Herron v. State, 113 So. 3d 852, 853-54 (Fla. 2d DCA 2012). Without question, Spera's
written motion was an unequivocal request to represent himself. See Combs v. State,
133 So. 3d 564, 566 (Fla. 2d DCA 2014) ("Combs' statement that he was 'notifying the
1Faretta v. California, 422 U.S. 806 (1975).

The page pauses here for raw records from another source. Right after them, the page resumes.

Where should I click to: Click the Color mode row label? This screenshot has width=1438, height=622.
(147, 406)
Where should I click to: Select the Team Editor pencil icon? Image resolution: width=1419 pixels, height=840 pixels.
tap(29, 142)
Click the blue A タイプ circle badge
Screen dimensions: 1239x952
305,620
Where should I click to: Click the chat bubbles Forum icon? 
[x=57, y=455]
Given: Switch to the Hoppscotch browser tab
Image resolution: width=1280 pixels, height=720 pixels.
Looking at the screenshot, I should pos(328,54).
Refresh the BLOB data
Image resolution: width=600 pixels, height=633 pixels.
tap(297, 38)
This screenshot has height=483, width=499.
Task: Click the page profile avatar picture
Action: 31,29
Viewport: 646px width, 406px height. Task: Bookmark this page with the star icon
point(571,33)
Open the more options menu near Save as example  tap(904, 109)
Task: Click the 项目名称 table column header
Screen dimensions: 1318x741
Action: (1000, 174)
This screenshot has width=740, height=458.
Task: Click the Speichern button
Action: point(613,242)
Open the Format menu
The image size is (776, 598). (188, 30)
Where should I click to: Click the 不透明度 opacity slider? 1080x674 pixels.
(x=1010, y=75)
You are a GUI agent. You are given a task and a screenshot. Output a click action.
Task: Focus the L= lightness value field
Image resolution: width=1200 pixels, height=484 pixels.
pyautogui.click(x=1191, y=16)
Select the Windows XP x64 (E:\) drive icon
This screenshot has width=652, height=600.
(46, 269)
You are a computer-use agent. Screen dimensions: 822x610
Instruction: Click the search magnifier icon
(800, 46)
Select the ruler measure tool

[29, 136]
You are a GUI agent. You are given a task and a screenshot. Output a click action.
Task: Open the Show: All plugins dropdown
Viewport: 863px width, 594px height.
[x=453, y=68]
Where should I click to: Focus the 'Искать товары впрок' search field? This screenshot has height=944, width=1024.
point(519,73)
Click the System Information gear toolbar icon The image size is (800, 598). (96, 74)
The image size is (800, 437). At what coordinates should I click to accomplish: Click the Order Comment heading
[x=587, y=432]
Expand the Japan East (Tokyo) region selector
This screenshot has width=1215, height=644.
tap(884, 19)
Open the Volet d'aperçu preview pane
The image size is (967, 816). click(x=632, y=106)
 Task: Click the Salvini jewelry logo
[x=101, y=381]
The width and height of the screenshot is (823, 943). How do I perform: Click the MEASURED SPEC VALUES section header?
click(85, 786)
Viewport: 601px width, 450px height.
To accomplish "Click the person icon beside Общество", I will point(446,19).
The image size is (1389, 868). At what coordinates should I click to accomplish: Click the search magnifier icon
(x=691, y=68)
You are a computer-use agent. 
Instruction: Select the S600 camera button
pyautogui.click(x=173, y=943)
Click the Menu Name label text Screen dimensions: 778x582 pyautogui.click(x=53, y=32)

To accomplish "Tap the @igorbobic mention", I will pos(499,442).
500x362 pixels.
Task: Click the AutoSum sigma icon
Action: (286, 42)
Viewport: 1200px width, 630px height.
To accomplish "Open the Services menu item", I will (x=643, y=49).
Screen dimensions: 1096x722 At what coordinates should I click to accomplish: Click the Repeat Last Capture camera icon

2Spera also argues that the trial court fundamentally erred in admitting his
cell phone's historical cell-site location information because the State acquired the
information without a search warrant. We are not convinced that this rises to the level
of fundamental error based on the record before us and note that Spera will have an
opportunity to seek the suppression of the information on remand.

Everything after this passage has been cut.